Las causas del paro en el sector privado y público

En términos contables, el paro es el resultado de restar al volumen de puestos de trabajo que existen en un espacio y tiempo determinados, el volumen de personas que ya están ocupados en esos puestos de trabajo, es decir, aquellos que no trabajan pero que buscan un empleo. Ahora bien, el volumen de puestos de trabajo en una economía capitalista depende, directamente, del volumen de producción e inversamente de la producción por trabajador empleado (es decir, a mayor productividad menos necesidad de nuevos puestos de trabajo), lo cual depende, a su vez, del número de horas trabajadas, de la intensidad del ritmo del trabajo y del tipo de tecnologías utilizadas (Recio, 1997: 26).

Sea como fuere, lo cierto es que, si existe paro, es porque quienes pueden y, en todo caso, «deberían» crear empleo, no lo hacen, al menos en la medida que exige la demanda de empleo de un determinado territorio, por lo que como sólo los empresarios y el Estado son los únicos que pueden crear puestos de trabajo de asalariados [1], la principal responsabilidad de que exista paro es, en todo caso, de estos dos agentes sociales.

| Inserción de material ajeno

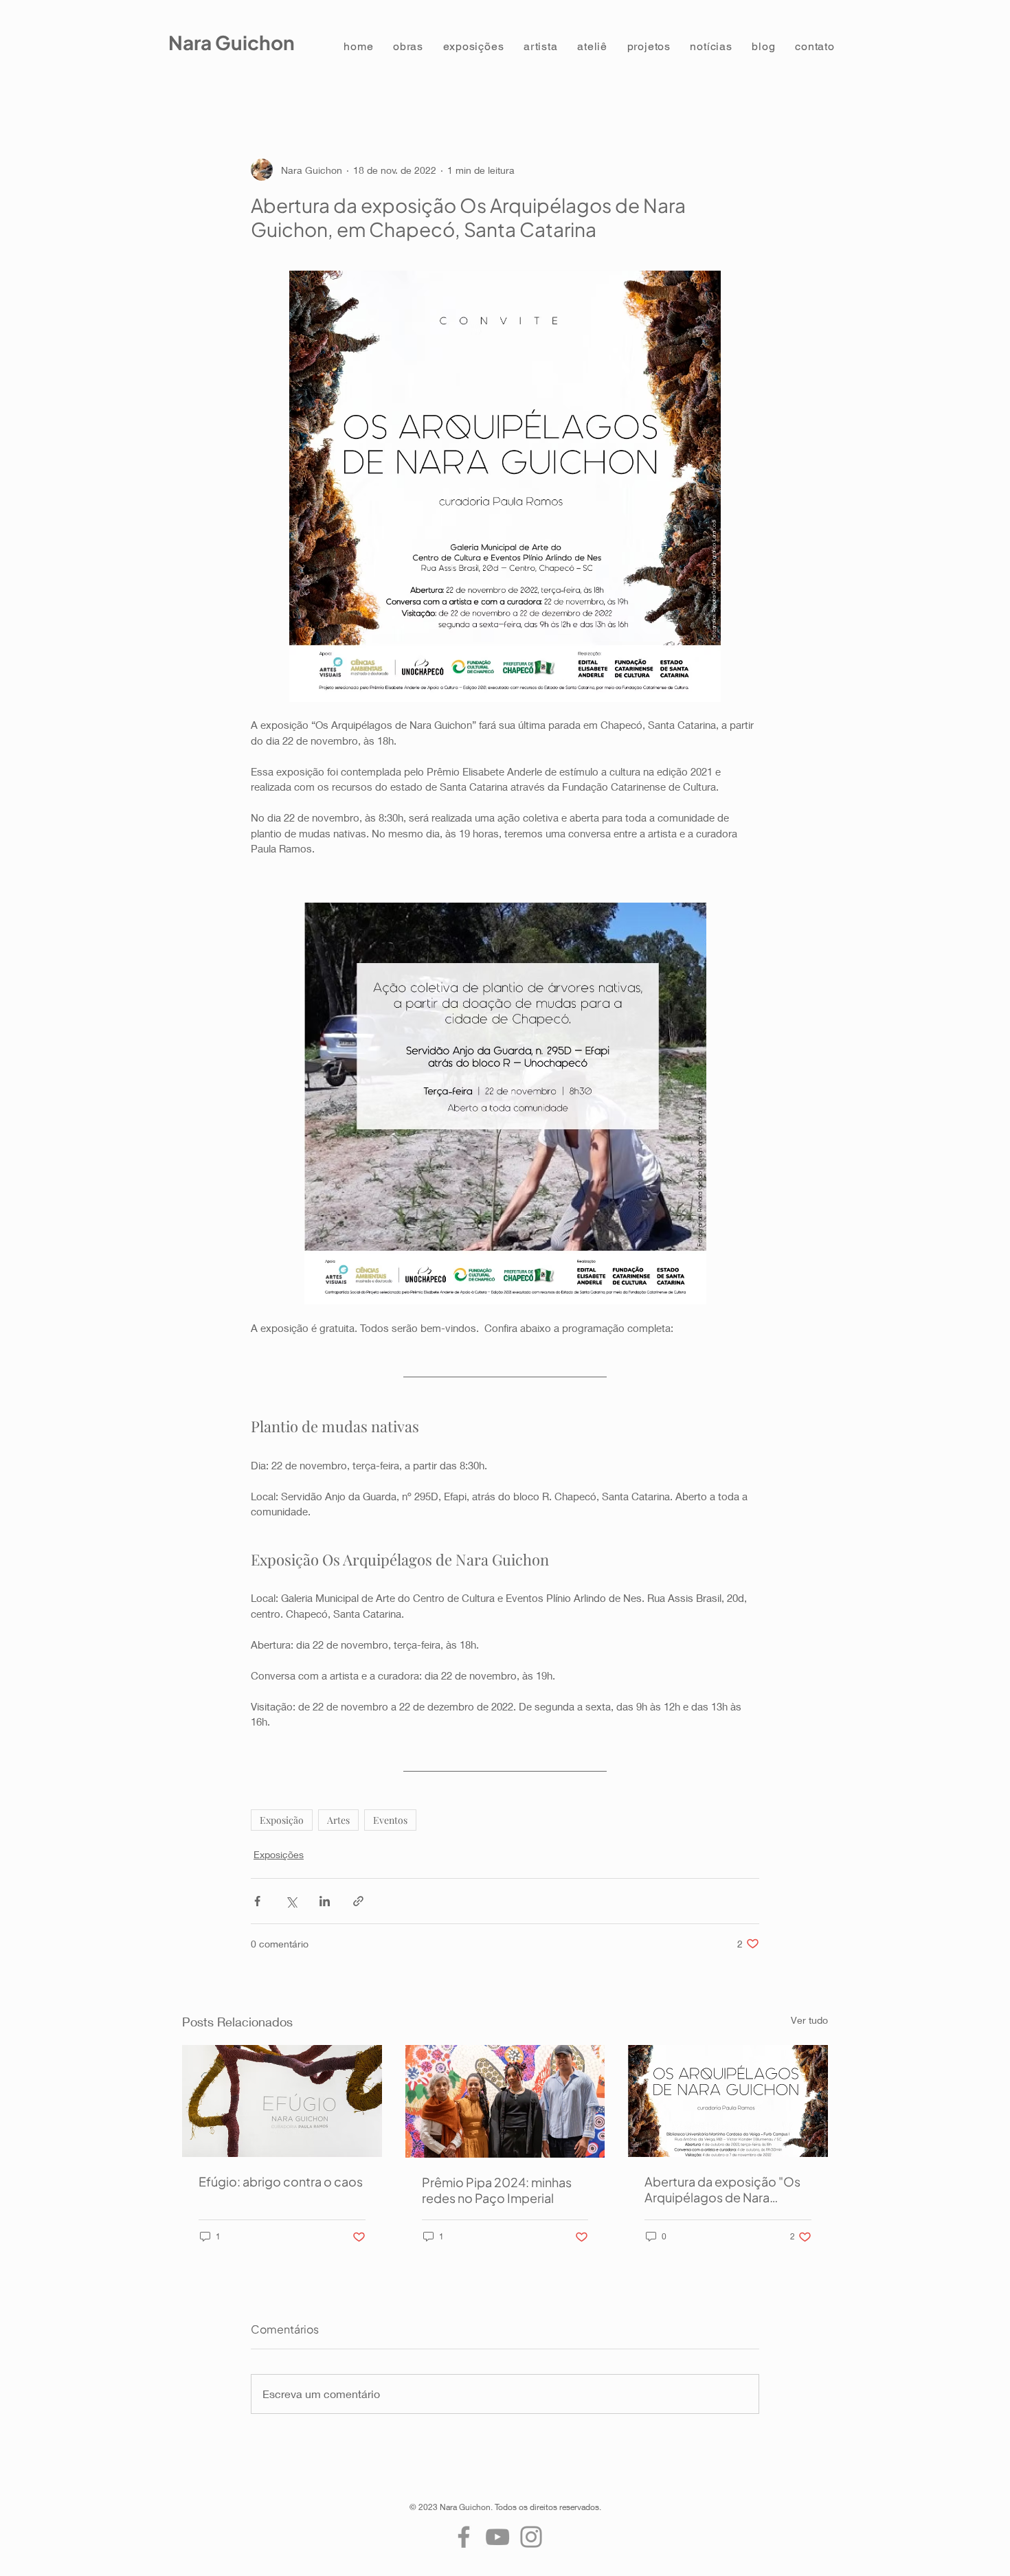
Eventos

Las causas del paro en el sector privado

Ciertamente, las causas de que no se cree empleo y, por tanto, de que pueda aparecer el paro en el sistema capitalista porque la demanda de empleo crece por encima de su oferta, son complejas y múltiples. Particularmente, en el caso del sector privado hay, sin embargo, una causa que predomina por encima de todas las demás para crear o no empleo y, en todo caso, descienda o no el paro. Cuando los empresarios deciden crear un puesto de trabajo en su empresa es porque están convencidos (disponen de la información necesaria), de que un empleo de más va a proporcionar un margen de beneficios superior al que se obtendría si no se contara con esa nueva persona. Es a partir de ese tipo de racionalidad que lo primero que suelen hacer los empresarios es conocer cuál es la situación del mercado de trabajo (local, regional, nacional y, si fuera necesario, internacional) para, mediante procesos de selección, encontrar el o los candidatos, aparentemente más idóneos y adecuados a las necesidades que exige el o los puestos de trabajo y que justifican tal búsqueda.

Ahora bien, este proceso es más complejo de lo que parece a simple vista. Para empezar, la decisión final de contratar (invertir en) un nuevo puesto de trabajo dependerá, en buena medida, de si existe la suficiente seguridad económica para el empresario (expectativas de ventas o de negocios más o menos seguras en un futuro más o menos cercano), y jurídico-política (inseguridad/seguridad normativa por modificaciones legislativas que puedan afectar al ámbito económico o laboral –como cambios en las políticas fiscales o monetarias nacionales o europeas, reformas laborales–), o incertidumbre política como resultado de cambios en la composición de las instituciones políticas nacionales, europeas o internacionales que, igualmente, pudieran modificar el contexto normativo-político de un país hacia un signo contrario a lo deseado por los empresarios. Todos ellos, factores generadores de escepticismo  ante un hipotético futuro económico incierto que podrían poner en peligro el supuesto «rédito» de dicha inversión y deparar, con ello, la no creación de ese nuevo empleo.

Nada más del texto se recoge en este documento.